Over the summer, we became the first country in the world to approve a dual-strain covid-19 vaccine that targets both the original strain of the virus and the omicron variant. This weekend, the MHRA approved another dual-strain vaccine, from Pfizer, and I am pleased to confirm that we will deploy it, along with the Moderna dual-strain vaccine, as part of our covid-19 vaccination programme in line with the advice of the independent experts at the JCVI. Whether it is for covid-19 or flu, I would urge anyone who is eligible to get protected as soon as they are invited by the NHS, not just to protect themselves and those around them, but to ease the pressure on the NHS this winter.

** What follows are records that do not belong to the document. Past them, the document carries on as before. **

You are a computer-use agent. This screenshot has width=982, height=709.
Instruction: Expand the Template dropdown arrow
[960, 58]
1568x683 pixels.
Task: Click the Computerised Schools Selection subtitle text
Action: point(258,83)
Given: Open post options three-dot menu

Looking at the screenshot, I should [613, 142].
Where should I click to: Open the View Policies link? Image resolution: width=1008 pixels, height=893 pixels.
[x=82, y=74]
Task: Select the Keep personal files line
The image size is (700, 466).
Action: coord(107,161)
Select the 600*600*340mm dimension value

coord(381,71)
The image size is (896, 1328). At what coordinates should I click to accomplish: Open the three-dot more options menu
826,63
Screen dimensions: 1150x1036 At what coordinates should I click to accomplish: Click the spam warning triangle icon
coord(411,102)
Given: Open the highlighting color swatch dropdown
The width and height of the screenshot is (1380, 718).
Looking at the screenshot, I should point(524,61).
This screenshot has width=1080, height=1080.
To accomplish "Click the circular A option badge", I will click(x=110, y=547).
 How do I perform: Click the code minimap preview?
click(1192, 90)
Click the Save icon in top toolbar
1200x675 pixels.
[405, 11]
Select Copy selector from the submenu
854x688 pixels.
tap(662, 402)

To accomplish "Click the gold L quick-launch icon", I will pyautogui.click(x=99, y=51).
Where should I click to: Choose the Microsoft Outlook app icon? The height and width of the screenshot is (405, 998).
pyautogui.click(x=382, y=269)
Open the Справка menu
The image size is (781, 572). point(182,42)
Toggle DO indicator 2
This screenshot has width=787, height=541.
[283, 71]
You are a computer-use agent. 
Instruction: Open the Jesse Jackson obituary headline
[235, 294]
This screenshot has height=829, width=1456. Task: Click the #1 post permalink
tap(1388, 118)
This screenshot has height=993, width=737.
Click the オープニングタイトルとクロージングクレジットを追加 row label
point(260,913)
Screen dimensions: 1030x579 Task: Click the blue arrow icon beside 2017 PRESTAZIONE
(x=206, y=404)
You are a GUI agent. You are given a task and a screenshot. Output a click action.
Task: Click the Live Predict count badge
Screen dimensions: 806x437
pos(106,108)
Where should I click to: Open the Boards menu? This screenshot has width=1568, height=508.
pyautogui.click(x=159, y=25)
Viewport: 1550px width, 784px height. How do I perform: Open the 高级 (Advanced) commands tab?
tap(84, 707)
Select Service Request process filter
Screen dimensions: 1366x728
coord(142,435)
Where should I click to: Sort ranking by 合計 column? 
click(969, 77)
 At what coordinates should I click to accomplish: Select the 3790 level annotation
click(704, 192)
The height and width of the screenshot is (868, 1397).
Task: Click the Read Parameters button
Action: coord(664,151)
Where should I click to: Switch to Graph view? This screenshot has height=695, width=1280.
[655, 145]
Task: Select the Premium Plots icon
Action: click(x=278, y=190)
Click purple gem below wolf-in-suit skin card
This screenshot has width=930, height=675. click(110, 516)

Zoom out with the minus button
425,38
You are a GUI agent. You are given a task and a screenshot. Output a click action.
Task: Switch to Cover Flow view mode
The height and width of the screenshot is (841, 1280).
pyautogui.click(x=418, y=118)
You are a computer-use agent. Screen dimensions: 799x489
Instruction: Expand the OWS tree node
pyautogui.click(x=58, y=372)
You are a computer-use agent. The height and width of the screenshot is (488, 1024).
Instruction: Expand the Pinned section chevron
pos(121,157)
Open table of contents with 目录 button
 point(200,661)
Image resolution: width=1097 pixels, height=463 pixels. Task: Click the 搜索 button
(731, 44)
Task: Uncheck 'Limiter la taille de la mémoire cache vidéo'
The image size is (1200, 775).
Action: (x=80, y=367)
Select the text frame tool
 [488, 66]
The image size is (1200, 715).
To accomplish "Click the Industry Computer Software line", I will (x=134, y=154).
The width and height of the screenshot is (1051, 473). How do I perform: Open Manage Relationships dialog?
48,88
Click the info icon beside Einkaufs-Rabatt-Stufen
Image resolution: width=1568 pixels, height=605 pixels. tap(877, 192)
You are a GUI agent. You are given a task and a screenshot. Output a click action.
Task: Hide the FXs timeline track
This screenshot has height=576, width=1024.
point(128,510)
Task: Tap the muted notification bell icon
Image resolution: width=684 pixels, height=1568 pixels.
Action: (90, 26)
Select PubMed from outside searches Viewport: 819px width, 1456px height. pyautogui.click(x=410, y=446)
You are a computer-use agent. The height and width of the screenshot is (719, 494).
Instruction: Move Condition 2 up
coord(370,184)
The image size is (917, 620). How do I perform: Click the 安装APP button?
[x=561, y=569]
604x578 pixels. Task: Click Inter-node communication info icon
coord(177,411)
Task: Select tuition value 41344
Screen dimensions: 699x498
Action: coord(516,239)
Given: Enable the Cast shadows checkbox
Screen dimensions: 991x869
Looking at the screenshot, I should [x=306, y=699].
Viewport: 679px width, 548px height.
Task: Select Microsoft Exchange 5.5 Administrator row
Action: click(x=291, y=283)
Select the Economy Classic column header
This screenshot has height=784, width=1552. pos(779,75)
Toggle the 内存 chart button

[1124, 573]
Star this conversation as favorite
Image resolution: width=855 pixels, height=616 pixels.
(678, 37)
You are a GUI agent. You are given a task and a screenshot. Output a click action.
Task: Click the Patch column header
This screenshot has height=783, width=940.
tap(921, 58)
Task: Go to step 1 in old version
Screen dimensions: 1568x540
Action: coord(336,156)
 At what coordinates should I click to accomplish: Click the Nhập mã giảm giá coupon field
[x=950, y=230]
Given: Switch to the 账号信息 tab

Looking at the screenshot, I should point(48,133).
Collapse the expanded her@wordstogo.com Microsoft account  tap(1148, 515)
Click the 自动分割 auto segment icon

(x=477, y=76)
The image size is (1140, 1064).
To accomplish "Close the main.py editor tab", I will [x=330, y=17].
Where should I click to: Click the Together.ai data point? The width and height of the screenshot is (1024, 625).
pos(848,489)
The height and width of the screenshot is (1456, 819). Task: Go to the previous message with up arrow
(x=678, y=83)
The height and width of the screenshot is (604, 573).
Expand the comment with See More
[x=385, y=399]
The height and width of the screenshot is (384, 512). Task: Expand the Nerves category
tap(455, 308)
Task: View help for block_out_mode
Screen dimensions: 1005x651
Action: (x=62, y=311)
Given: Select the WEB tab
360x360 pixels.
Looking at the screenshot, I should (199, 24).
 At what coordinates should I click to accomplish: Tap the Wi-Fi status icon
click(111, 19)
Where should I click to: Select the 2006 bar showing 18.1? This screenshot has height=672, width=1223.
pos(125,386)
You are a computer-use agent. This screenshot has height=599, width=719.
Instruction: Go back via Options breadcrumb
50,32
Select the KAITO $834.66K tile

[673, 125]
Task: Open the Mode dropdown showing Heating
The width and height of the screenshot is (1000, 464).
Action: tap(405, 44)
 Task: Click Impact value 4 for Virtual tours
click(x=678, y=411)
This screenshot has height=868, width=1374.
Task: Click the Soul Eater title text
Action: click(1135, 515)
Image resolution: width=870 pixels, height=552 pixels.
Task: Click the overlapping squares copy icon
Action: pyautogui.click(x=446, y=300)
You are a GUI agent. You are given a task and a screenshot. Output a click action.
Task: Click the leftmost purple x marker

Today I have laid before the House a written ministerial statement on further work that we have been doing over the summer, and I want to draw the House’s attention to one particular feature in that statement which has garnered interest in the House in the past. In November 2021, the Government announced it would make £50 million of funding available for research into motor neurone disease over five years. Following work over the summer between my Department and the Department for Business, Energy and Industrial Strategy, through the National Institute for Health and Care Research and UK Research and Innovation, to support researchers to access funding in a streamlined and coordinated way, we are pleased to confirm that this funding has now been ring-fenced. The Departments welcome the opportunity to support the MND scientific community of researchers as they come together through a network and linked through a virtual institute.
I commend this statement to the House.